As UEFA climb higher into the corporate clouds the detail on the ground is becoming difficult to make out
Gazprom and the Champions League are an obvious partnership in the thickening mesh that binds football to the world it inhabits. Both have a reach in their respective field that spans continent wide, defining and re-defining the possible limits of the industry and marking the standards against which their competitors stand and fall. Both players, in the moments where they ruthlessly dominate the competition or boldly lead it by example, underscore their specialties with the same brute certainty that ties the consumption of football and energy to the everydayness of the twenty-first century.
The Russian energy giant boasts resources in reserve that dwarf those of North Sea Gas by more than fifty-fold whilst Europe’s premier football competition bears irresistible pressure upon its modest domestic rivals in sponsorship and broadcast pools. No single group can claim such hegemony over so many. But success comes at a price and few have felt such frequent lashings of the critics’ tongue as collateral damage piles up in the name of growth. At FC Basle’s Champions League match against Gazprom-backed Schalke last week we saw the first signs of an active revolt that used the public nature of the partnership against the alliance and questions will now be asked about how much of another organisation’s baggage UEFA can responsibly aim to bear.
Typically the higher the stakes the more fiddly becomes the process of acting in the interests of all. Corporate football, sullied as its reputation has become in the fallout from the Brazilian Spring and the Qatari migrant workers bombshell, has drawn relief lately from the debt-busting legislation that UEFA president Michel Platini has shoe-horned into place to keep Europe from collapsing under its own weight, but the living innards of elite football on the continent are such as to resist any bid for working austerity.
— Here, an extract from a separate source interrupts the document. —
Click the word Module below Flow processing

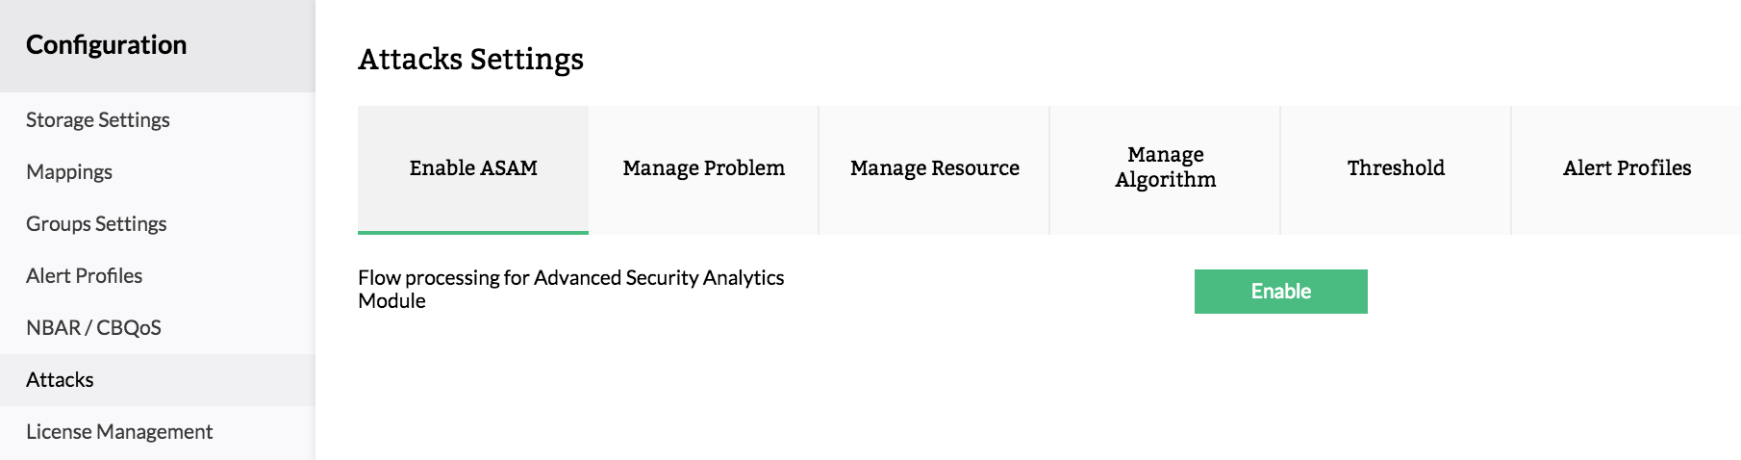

It’s the nature of the beast that the Champions League will continue to tempt mid-ranking clubs to risk meltdown in order to join the elite (in truth little changes about the make-up of the group stages year on year) and the negligible sums re-invested from the tournament’s coffers lower down the game’s ladder do little to redress a rickety imbalance.
What they won’t tell you in the Gazprom-branded TV ads is that the Champions League is a thorn in the side of clubs beneath the top table who see their leagues and their ambitions distorted by injections of wealth from the continent but recent trends show a wedge driven between the top and bottom ends of the leading domestic leagues and the paying public are becoming acutely conscious. That UEFA should re-enforce their reputation as hegemonic autocrats by teaming up with Europe’s most routinely accused energy provider is a decision that bears probing.
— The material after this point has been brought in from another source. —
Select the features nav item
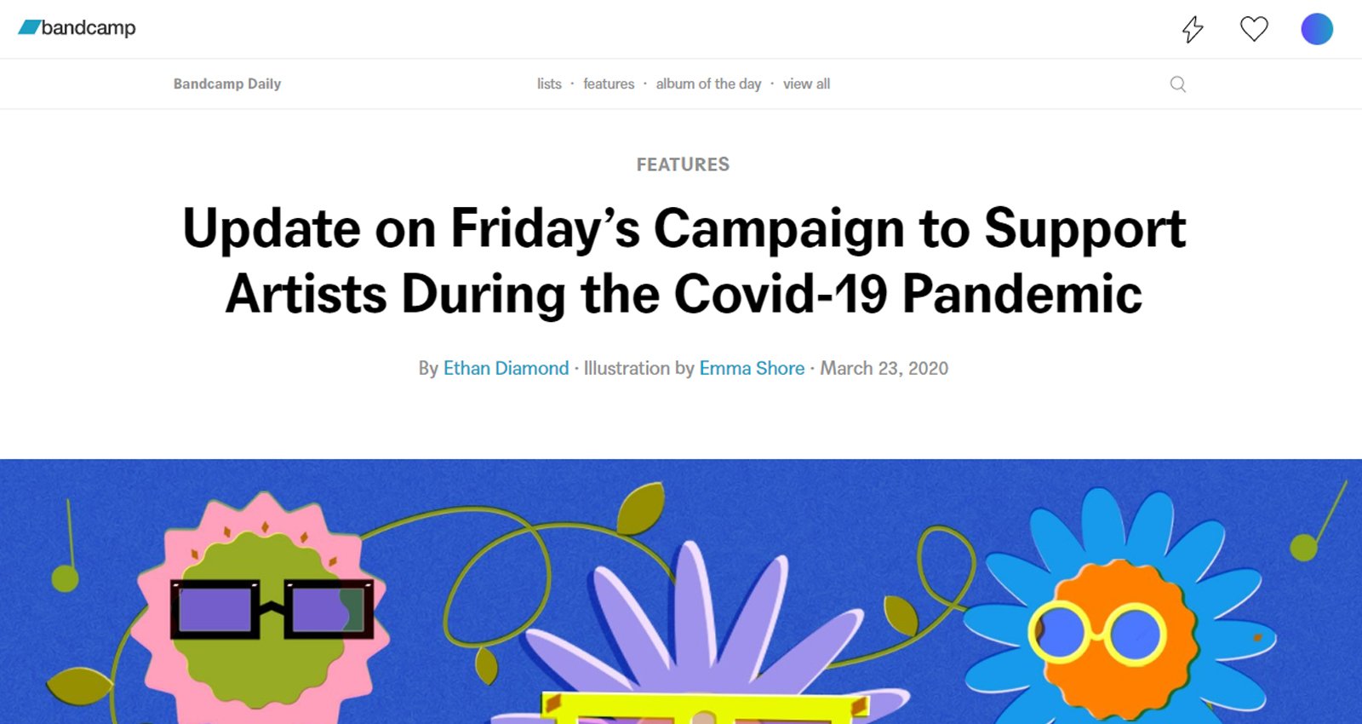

Then comes Gazprom. The demonstration in Basle was a reaction to the detention of the 30 Greenpeace protestors being held by Russian state security in the Arctic city of Murmansk following a botched attempt to scale an off-shore rig owned by the oil giant, but the spirit of the protest was fuelled more generally by Gazprom’s activities in the Arctic Circle. Greenpeace doubt that arctic drilling carries a sustainable risk and Gazprom have been accused from a number of angles of lacking the necessary expertise and experience to tackle this frozen new frontier from an engineering perspective.
There’s also the rotten issue of the company’s shrouded relationship with the Russian state to erode their public image further. Despite being a child of Russia’s post-Soviet redistribution the majority of Gazprom is still under public ownership and a lack of transparency over where benefits are being tapped and who’s tapping them has drawn heavy criticism as the energy supply in the old Communist bloc becomes increasingly monopolised. In 2008 the company briefly closed the main pipeline used to supply gas to the Ukraine – who are in turn a major supplier to the EU – in a dispute over money owed and for a spell Europe saw a glimmer of something potentially devastating from the finger of a semi-democratised, woefully bureaucratic partnership of state and corporate self-interest. The myth of distrust for the oil-producing classes had rarely felt so concrete.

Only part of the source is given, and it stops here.